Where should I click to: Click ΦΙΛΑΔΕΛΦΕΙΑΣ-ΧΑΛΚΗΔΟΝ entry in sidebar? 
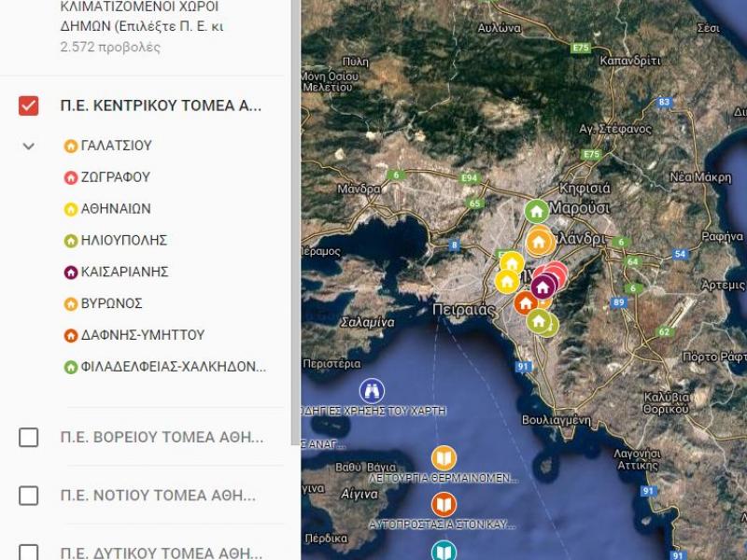(x=173, y=367)
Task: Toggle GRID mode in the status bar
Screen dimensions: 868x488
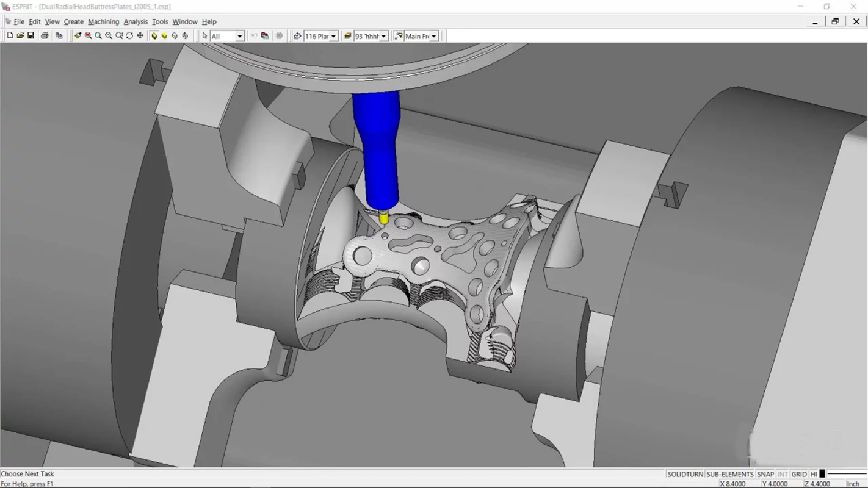Action: [x=799, y=474]
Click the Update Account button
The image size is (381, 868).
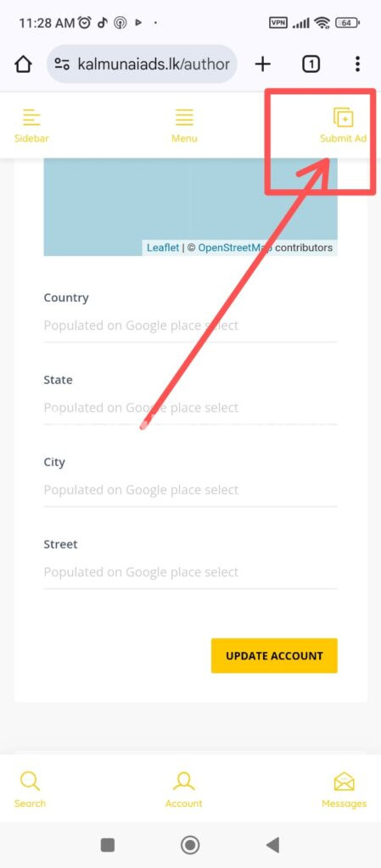click(x=274, y=655)
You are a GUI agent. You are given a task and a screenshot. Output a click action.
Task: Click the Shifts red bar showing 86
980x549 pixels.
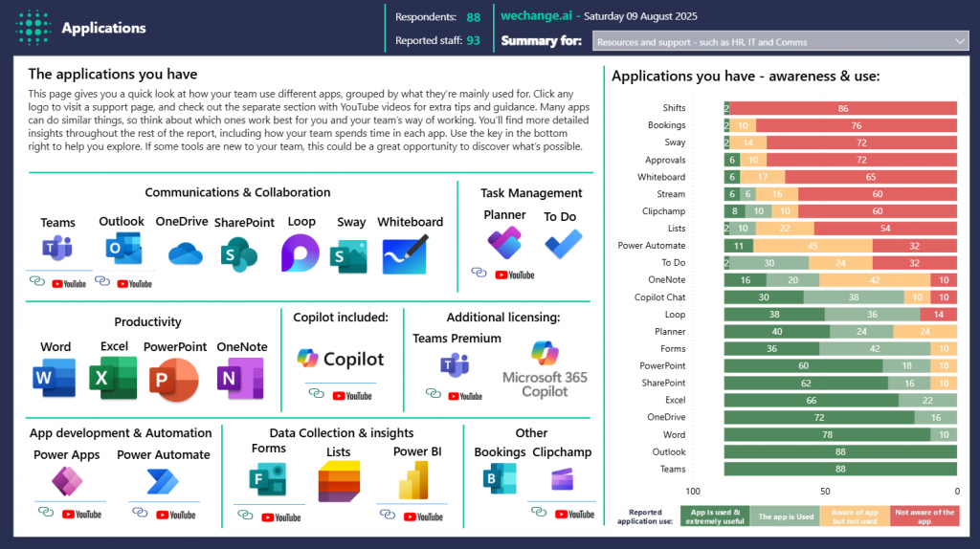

========

All pictures should be dropped; the lines from the one containing "Click the Update Account button" through the last line of the material are to be set down exactly.

Click the Update Account button
The image size is (381, 868).
click(x=274, y=655)
You are a GUI agent. You are given a task and a screenshot. Output a click action.
Task: Click the Shifts red bar showing 86
980x549 pixels.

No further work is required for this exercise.